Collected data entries
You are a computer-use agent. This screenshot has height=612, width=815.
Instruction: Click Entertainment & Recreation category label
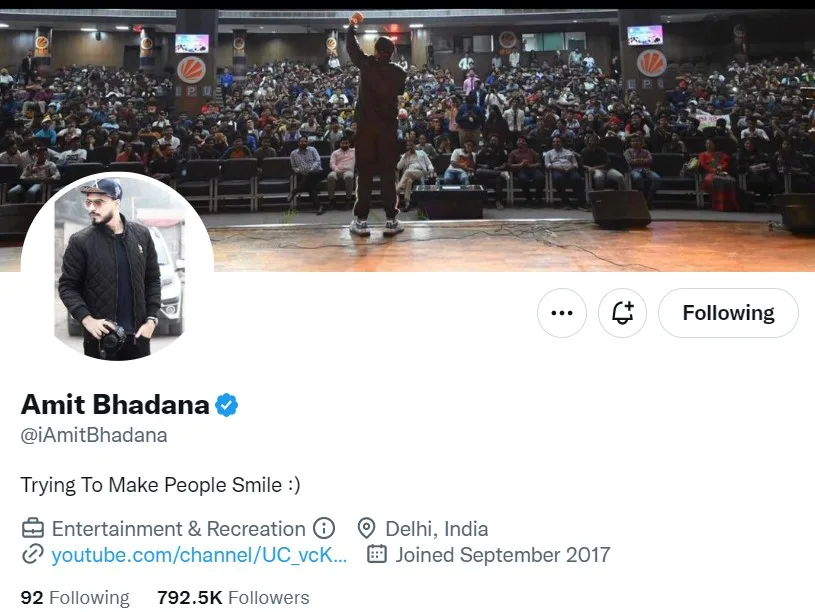pyautogui.click(x=178, y=529)
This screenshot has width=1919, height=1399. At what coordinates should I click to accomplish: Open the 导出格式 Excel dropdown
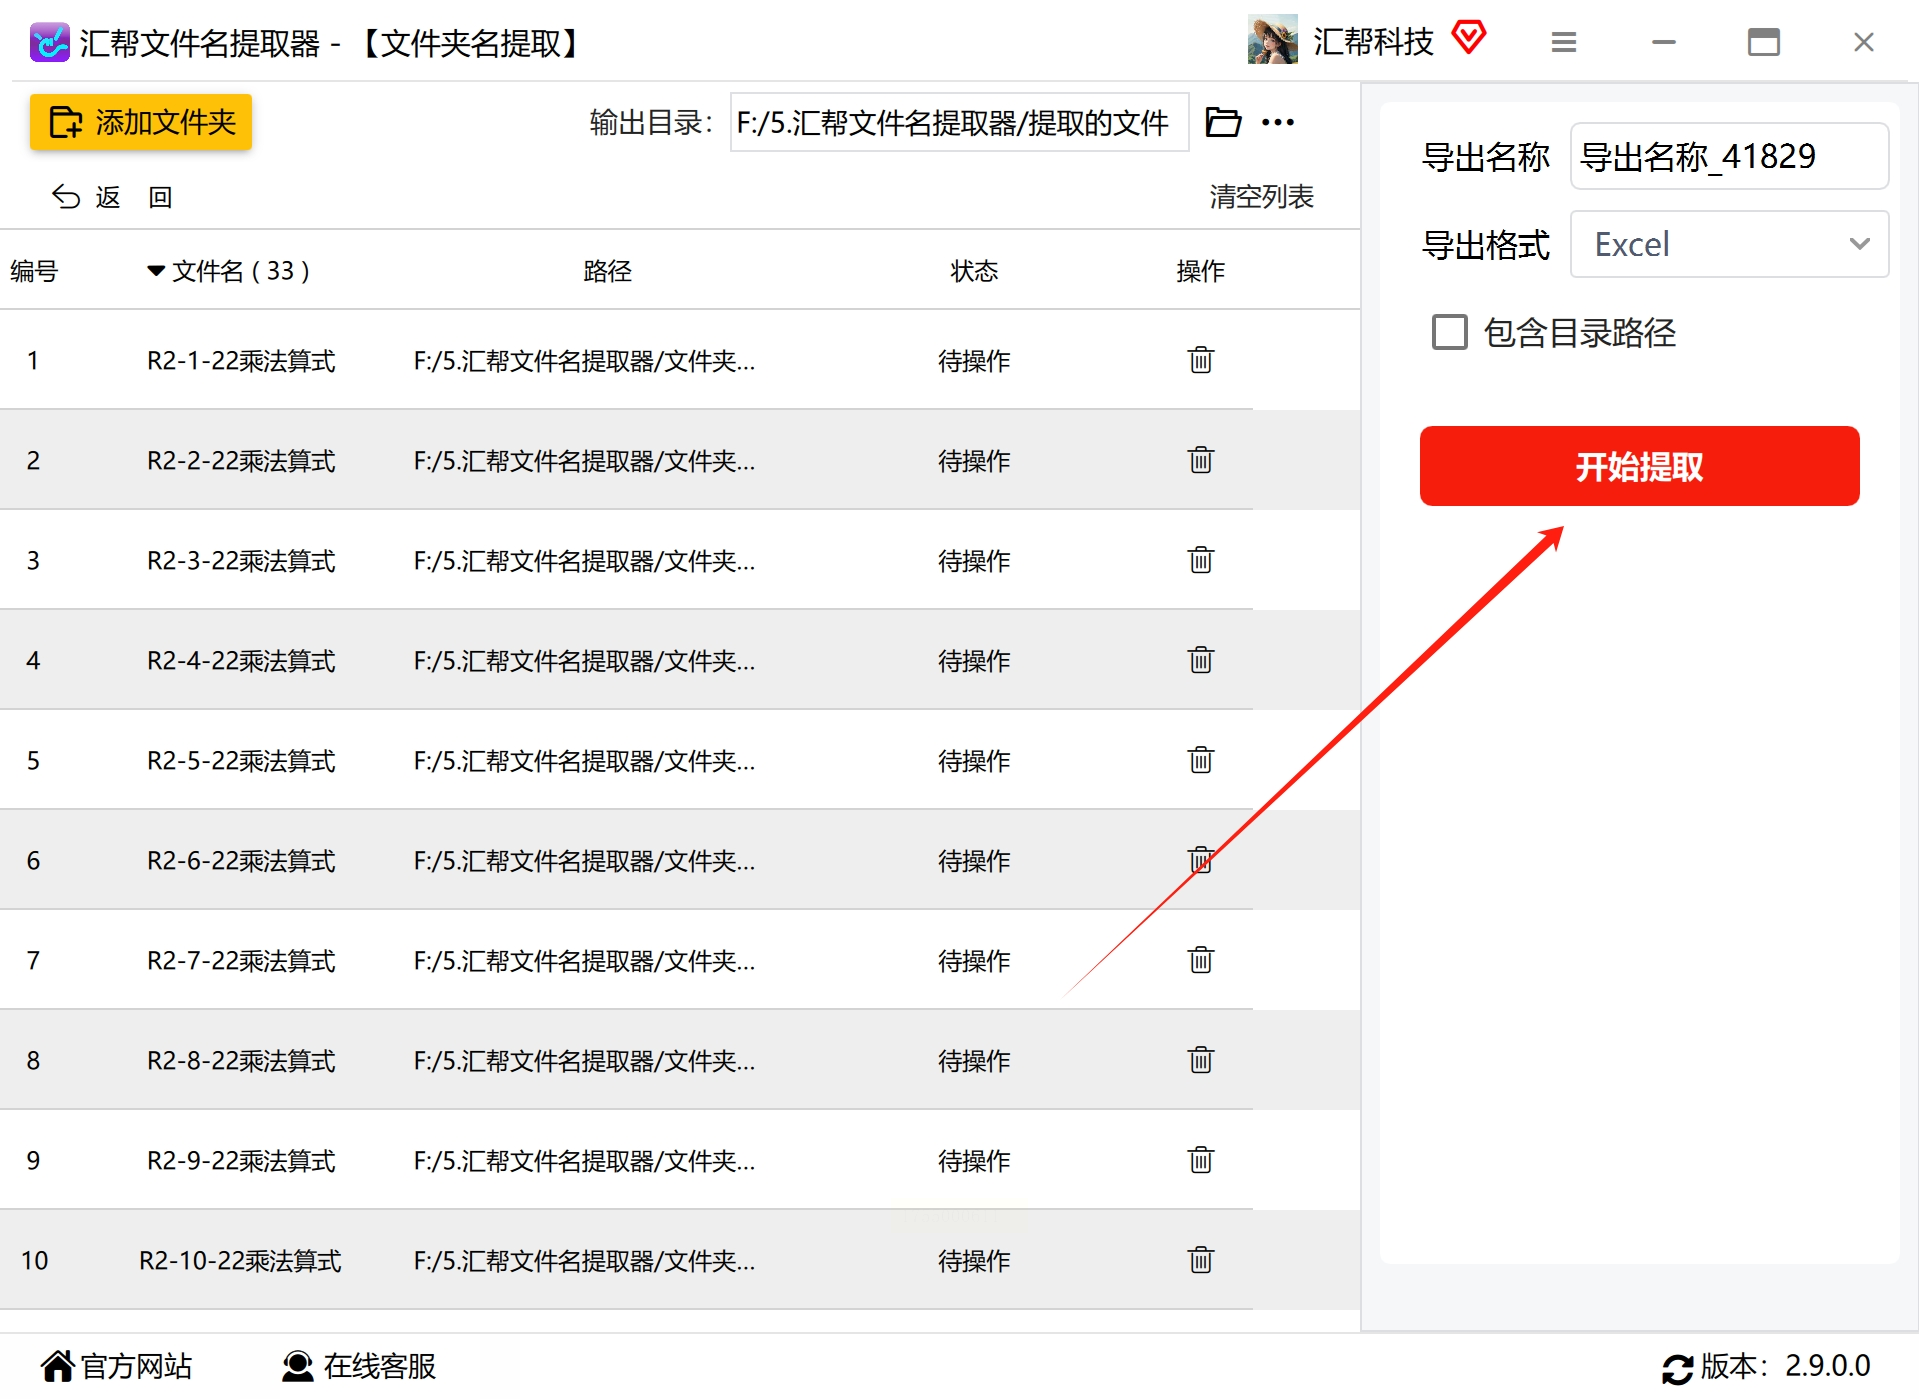tap(1729, 244)
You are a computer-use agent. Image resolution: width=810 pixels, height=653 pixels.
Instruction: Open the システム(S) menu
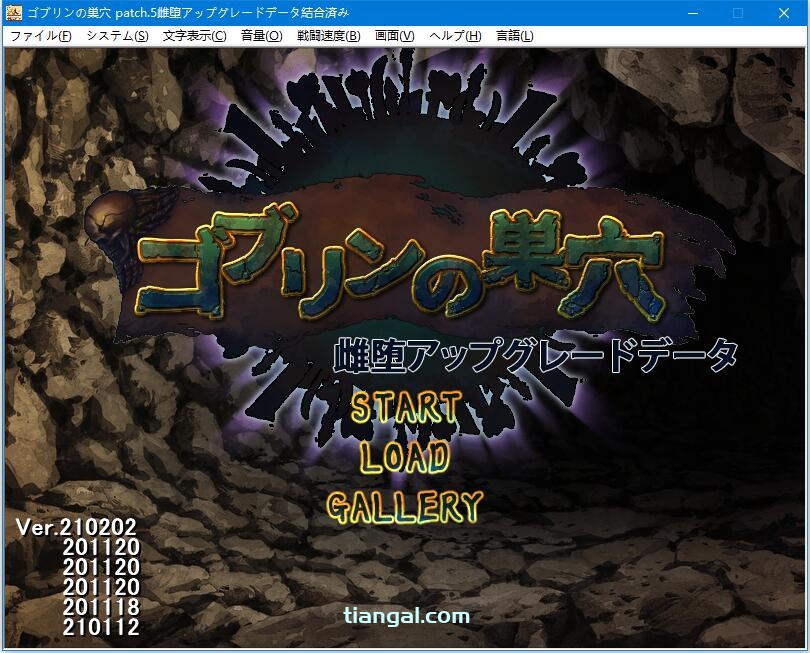[117, 35]
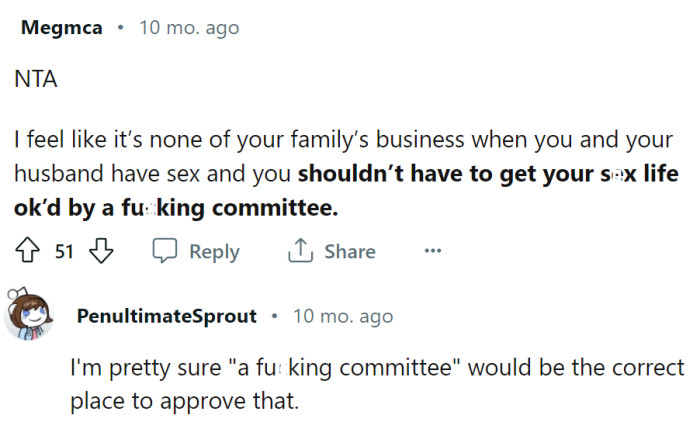Open the three-dot more options menu
Image resolution: width=700 pixels, height=422 pixels.
coord(432,252)
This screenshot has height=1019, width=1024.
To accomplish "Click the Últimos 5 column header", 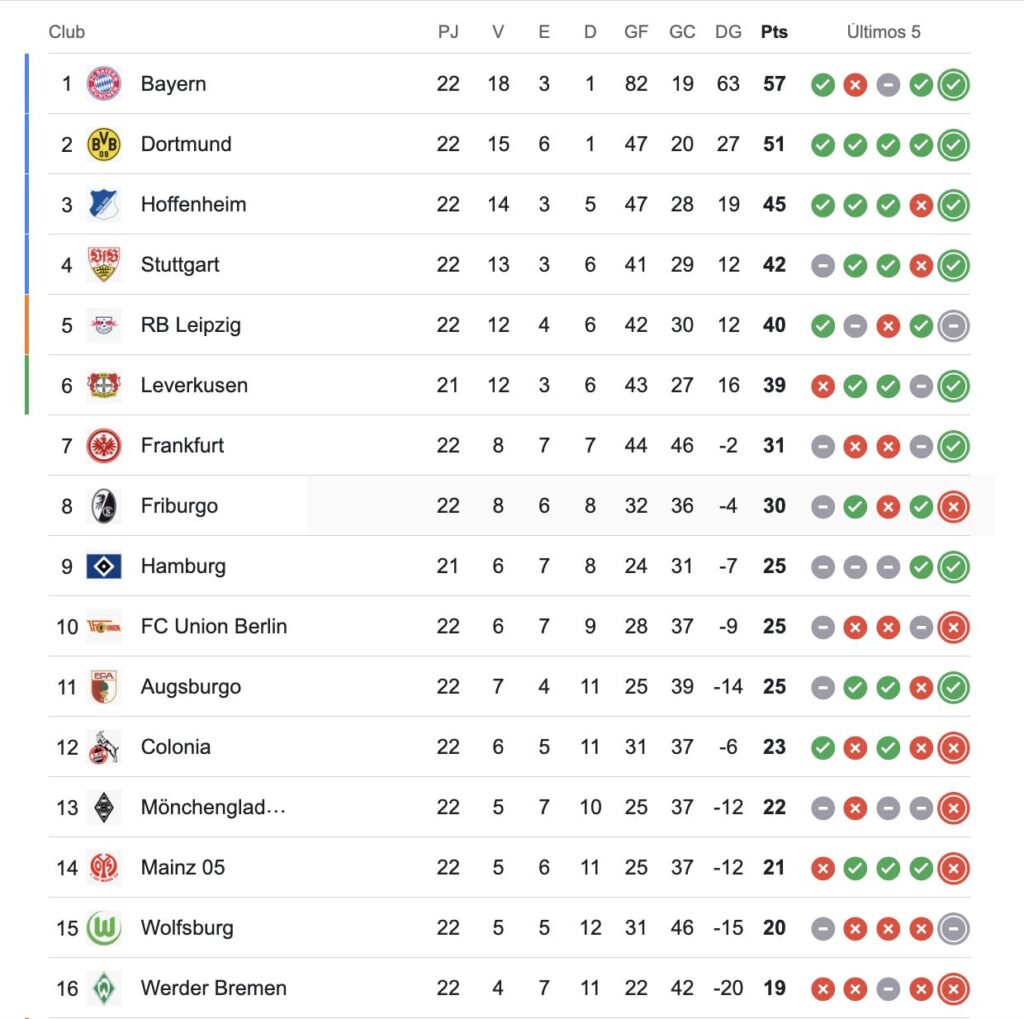I will tap(883, 32).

* [About this exercise]
Word search in the records above: please count the lines holding "agent" and state the count alone.

* [Solution below]
2